**Source text**
____________

I'm having the entire board
of directors from the lab
over for dinner, remember?
Don't worry, Dad.
It has top priority on my sched.
Honey, are these
the same board members
you're always complaining about?
I don't always
complain about them.
I mean, sure, Dr. Cook
is a bit of a know-it-all,
and Dr. Harris's toupee
looks like roadkill,
and if Dr. Kramer
tells one more pointless
story about "the old country,"
so help me, I'll...
Maybe you should skip
the coffee today, Dad.
Heh. Sorry, Kimmy.
I'm as nervous as a porcupine
in a balloon factory.
Hon, you're a shoe-in
for the promotion.
But we've never had the big
bosses over to the house before.
Don't worry. We'll be
on our best behavior.
Right, kids?
Hey, talk to the tweebs, not me.

____________

**Items**

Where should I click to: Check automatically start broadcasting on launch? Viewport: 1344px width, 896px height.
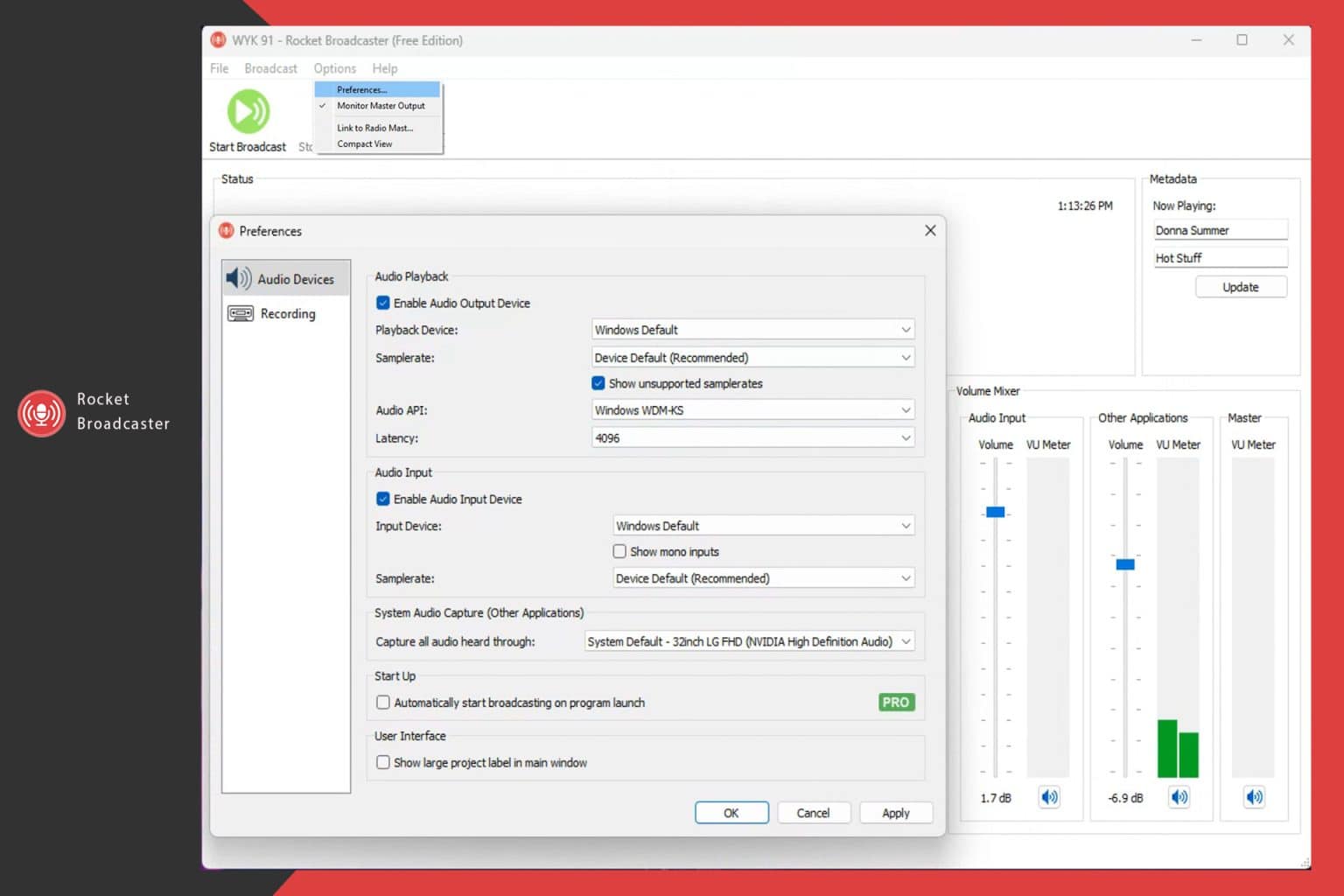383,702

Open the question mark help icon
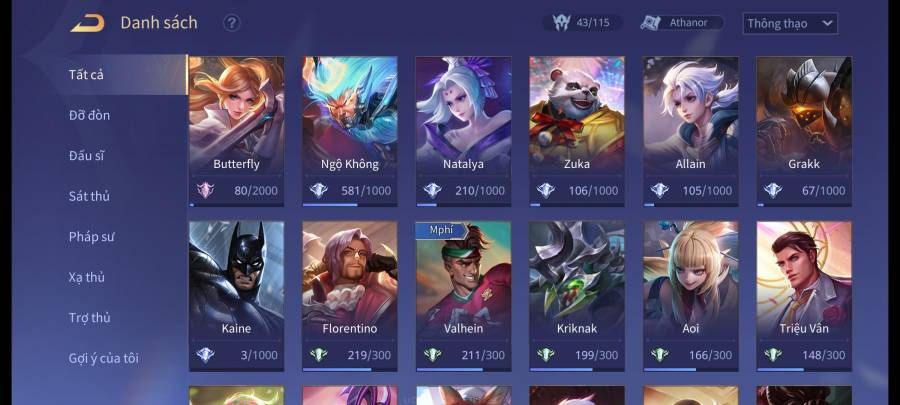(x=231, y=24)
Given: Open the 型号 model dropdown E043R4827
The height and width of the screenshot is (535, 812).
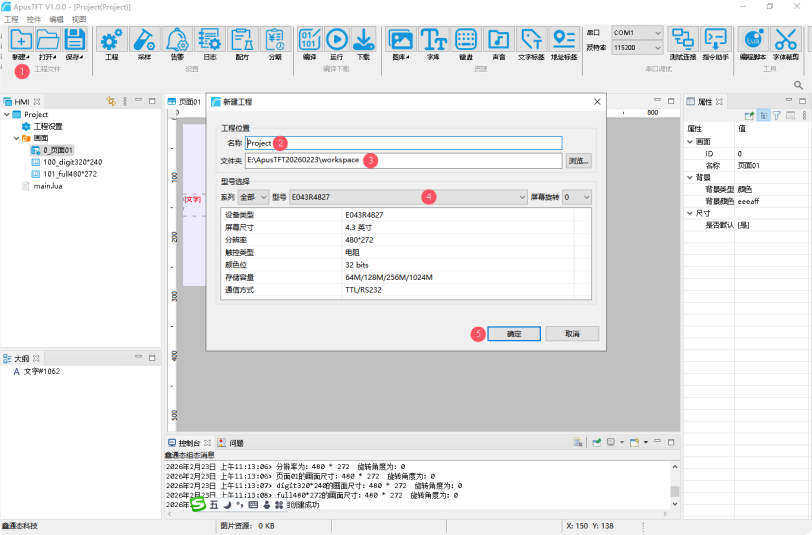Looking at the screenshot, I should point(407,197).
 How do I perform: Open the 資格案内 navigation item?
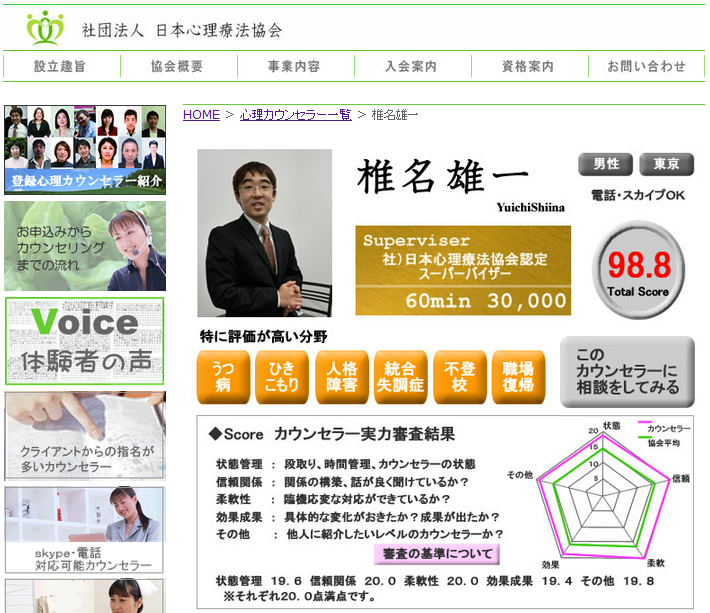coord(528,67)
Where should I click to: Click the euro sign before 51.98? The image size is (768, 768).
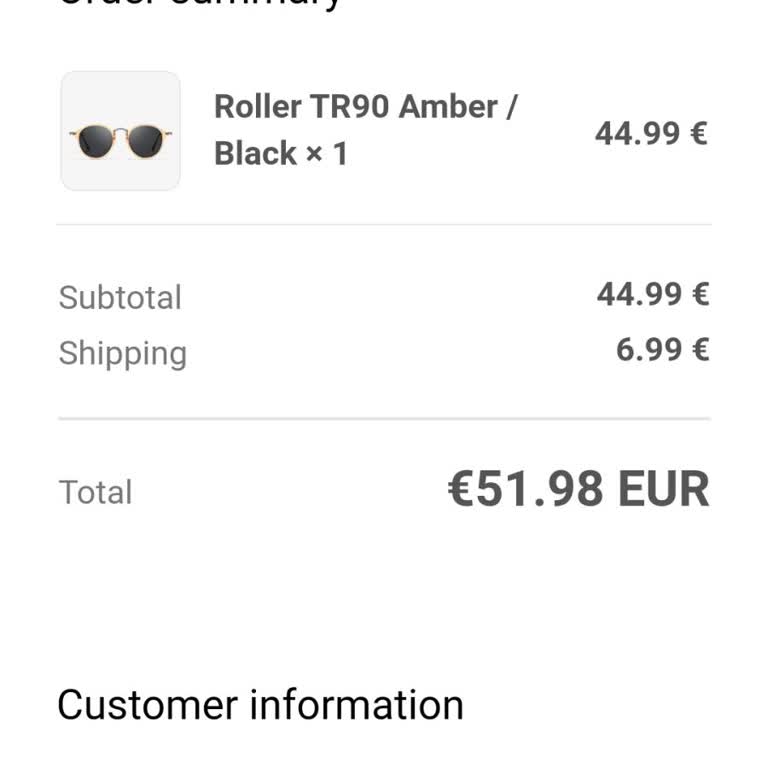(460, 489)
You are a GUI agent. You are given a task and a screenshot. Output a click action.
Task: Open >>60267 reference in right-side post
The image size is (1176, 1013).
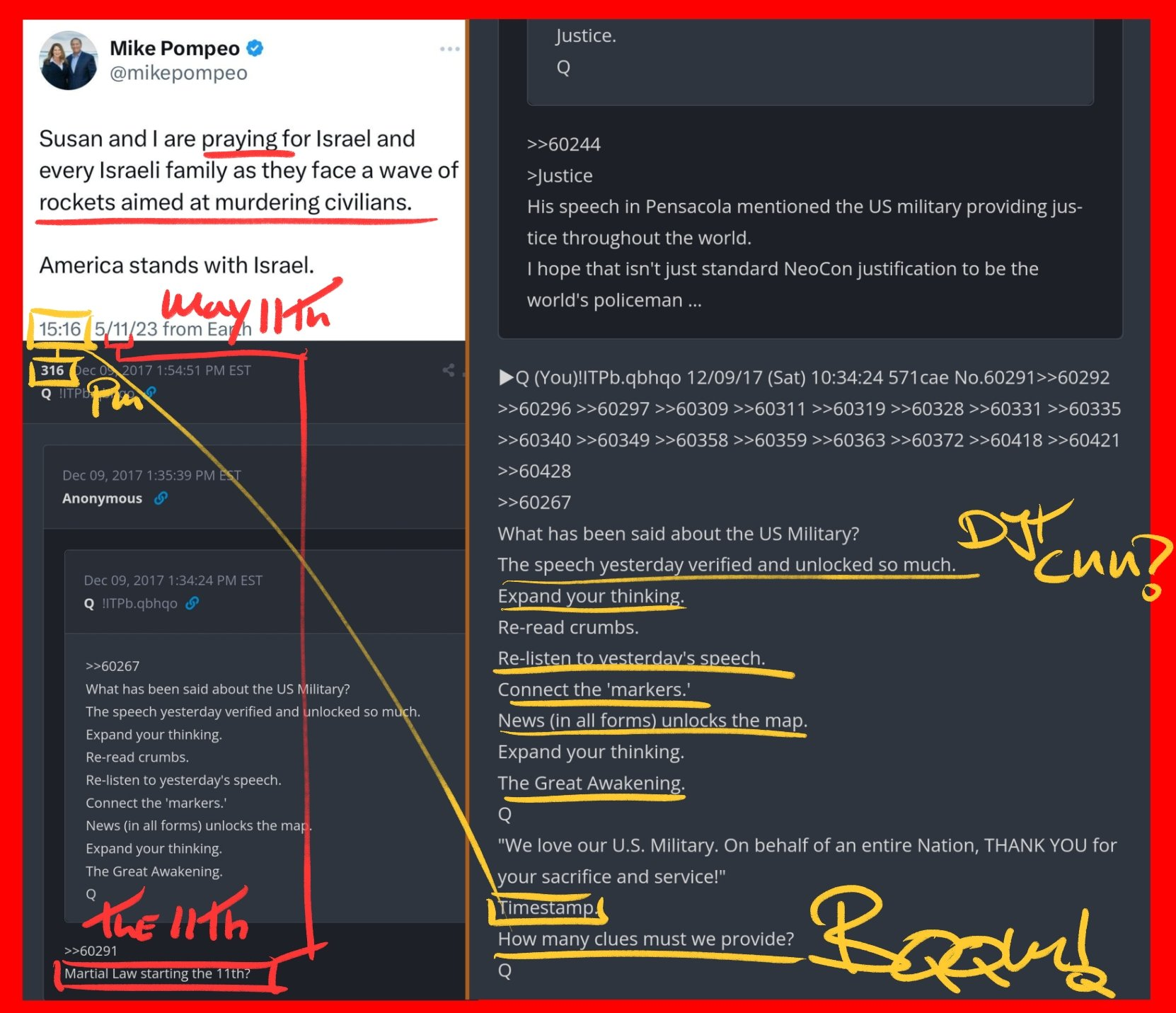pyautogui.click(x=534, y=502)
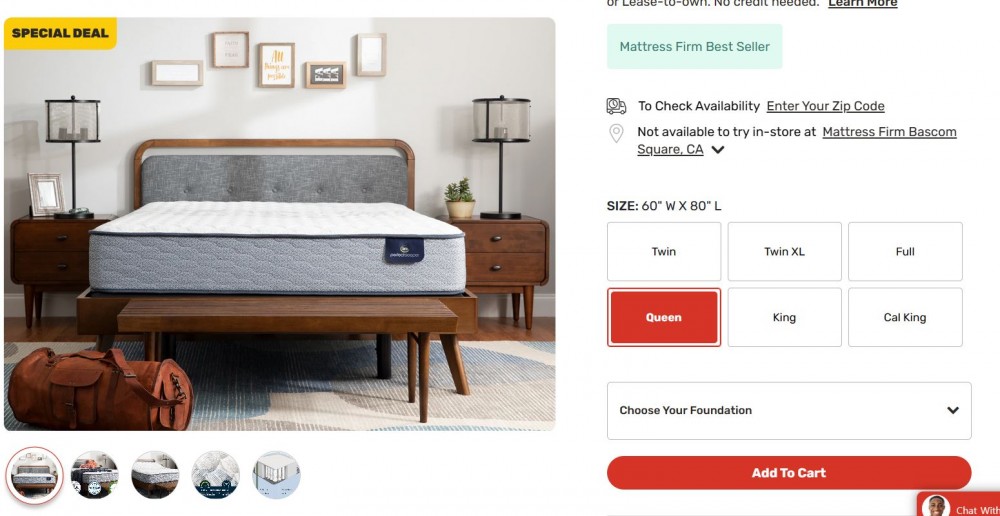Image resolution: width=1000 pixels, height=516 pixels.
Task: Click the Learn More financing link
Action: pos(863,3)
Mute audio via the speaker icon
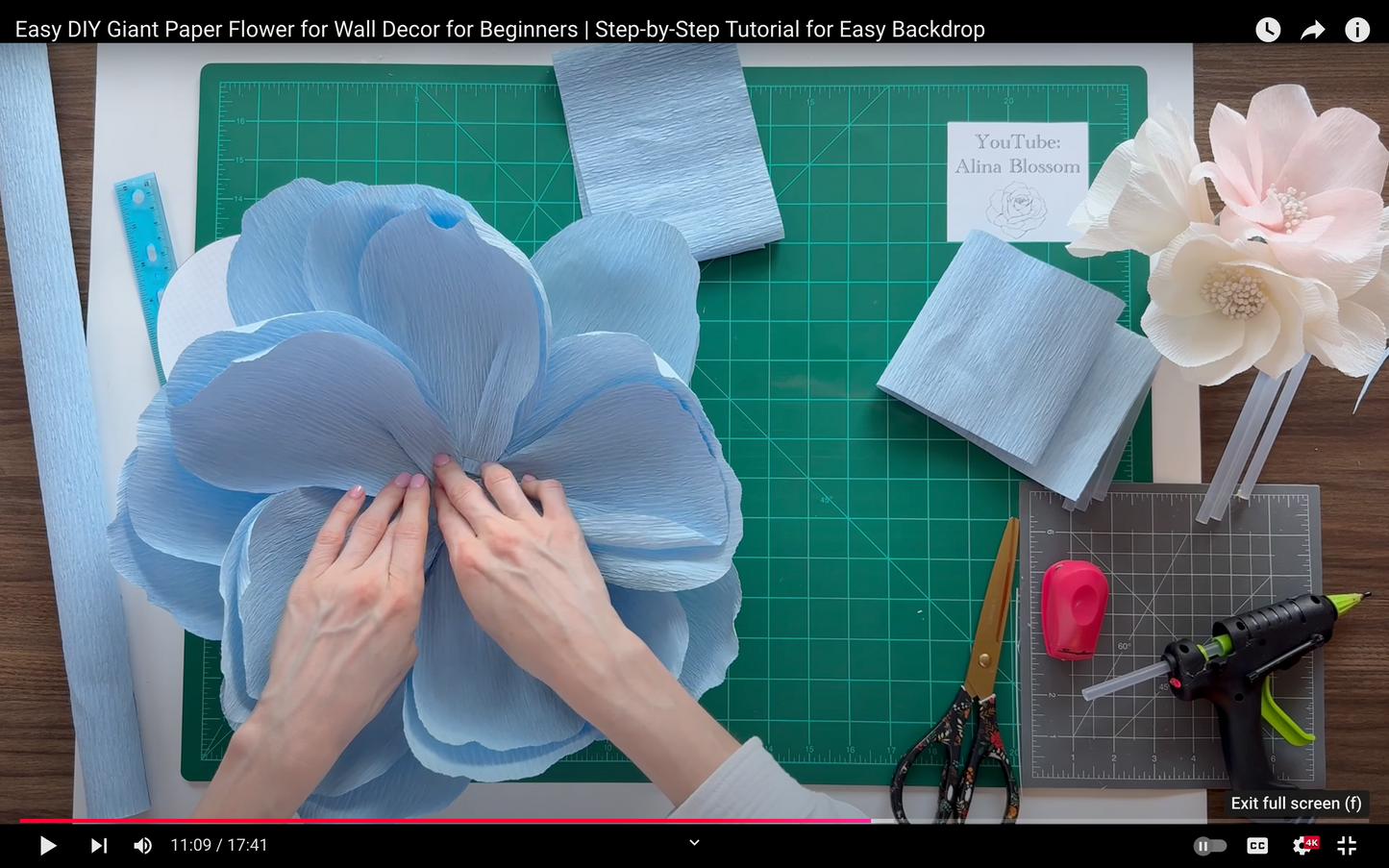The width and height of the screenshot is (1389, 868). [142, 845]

____________

Write the next several lines of the family dialogue about the board dinner, picking up right after "Hey, talk to the tweebs, not me."

BOTH:
Hey, we heard that.
Hola, Possible clan.
Kim, ready to hit it?
I can't believe I'm going
to be on the cover
of Spirit Squad Weekly.
It's the cheerleading magazine.
I am so freaking.
You'll be fine.
My advice...
Just be totally
and completely sincere.
Hey, that's
actually good advice.
That's not something
I practice myself,
but I think you can pull it off.
( beeping )
Hey, Wade. What's the sitch?
Kim, think you can squeeze in
a rescue before homeroom?
You got transportation?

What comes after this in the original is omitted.